## begin MATERIAL FOR THE TASK

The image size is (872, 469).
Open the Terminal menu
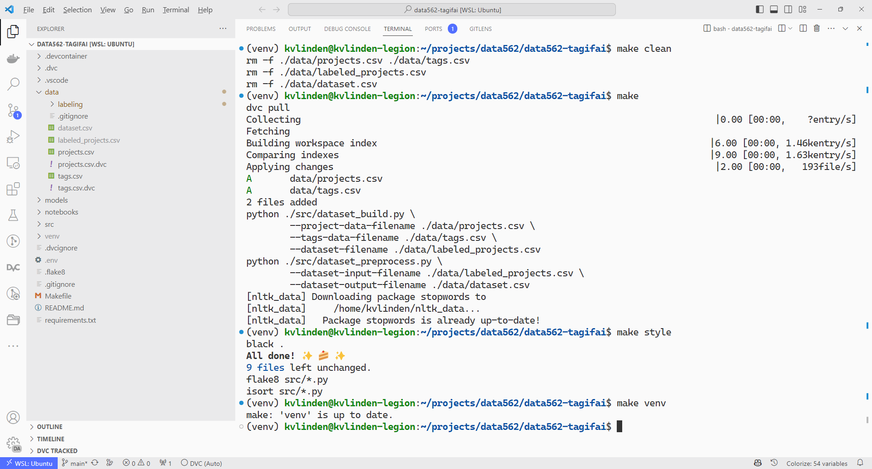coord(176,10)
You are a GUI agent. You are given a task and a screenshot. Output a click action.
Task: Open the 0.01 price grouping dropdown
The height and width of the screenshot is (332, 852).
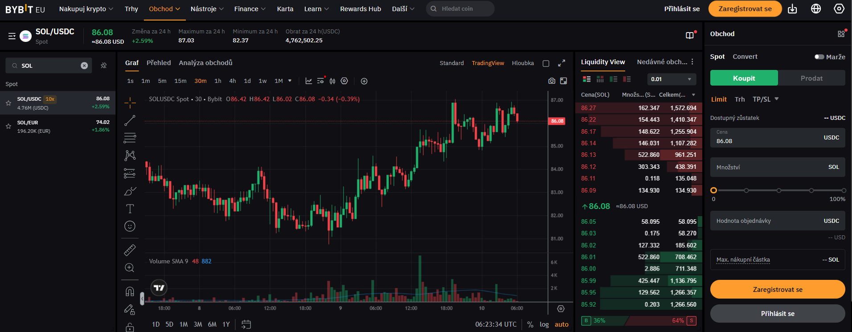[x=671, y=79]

## end MATERIAL FOR THE TASK
## begin MATERIAL FOR THE TASK

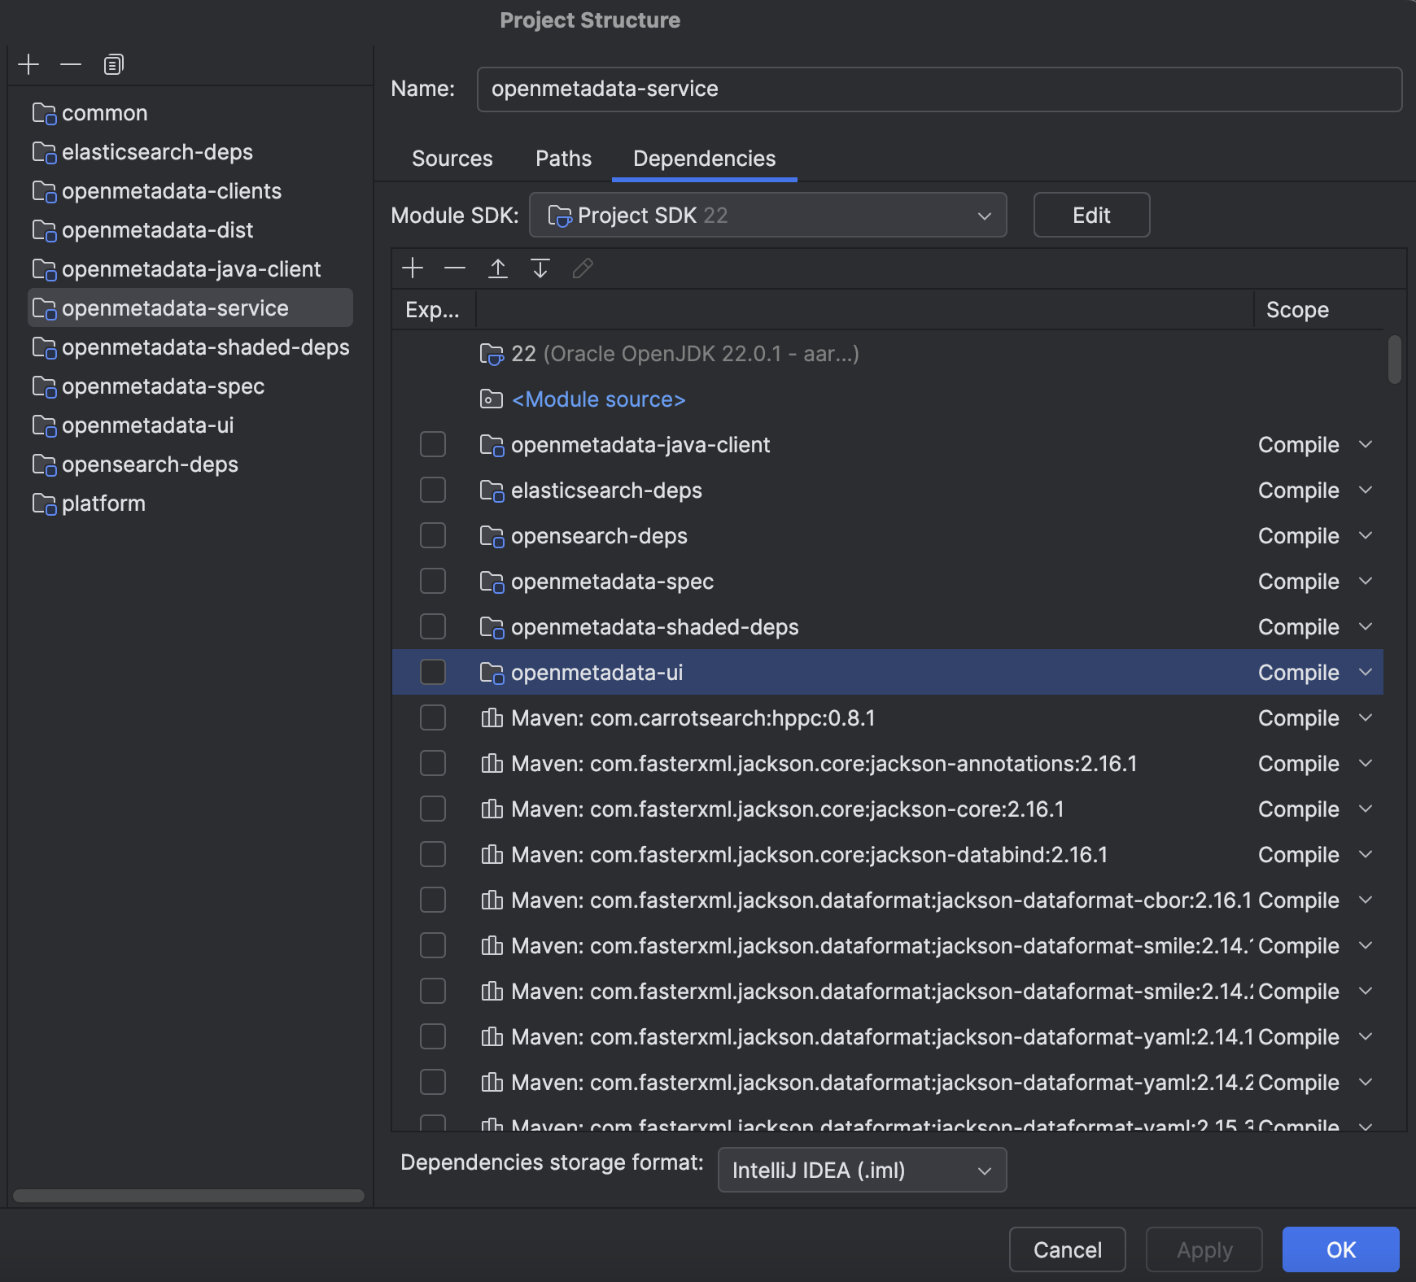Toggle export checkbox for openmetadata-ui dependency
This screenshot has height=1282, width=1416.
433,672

## end MATERIAL FOR THE TASK

● TASK INSTRUCTIONS
Copy out everything from the line containing "The image size is (872, 469)." down to the line containing "[x=671, y=79]", with both of those lines included. Leave the pictures out of your answer.

● CORRECT RESPONSE
The image size is (872, 469).
Open the Terminal menu
coord(176,10)
You are a GUI agent. You are given a task and a screenshot. Output a click action.
Task: Open the 0.01 price grouping dropdown
The height and width of the screenshot is (332, 852).
[x=671, y=79]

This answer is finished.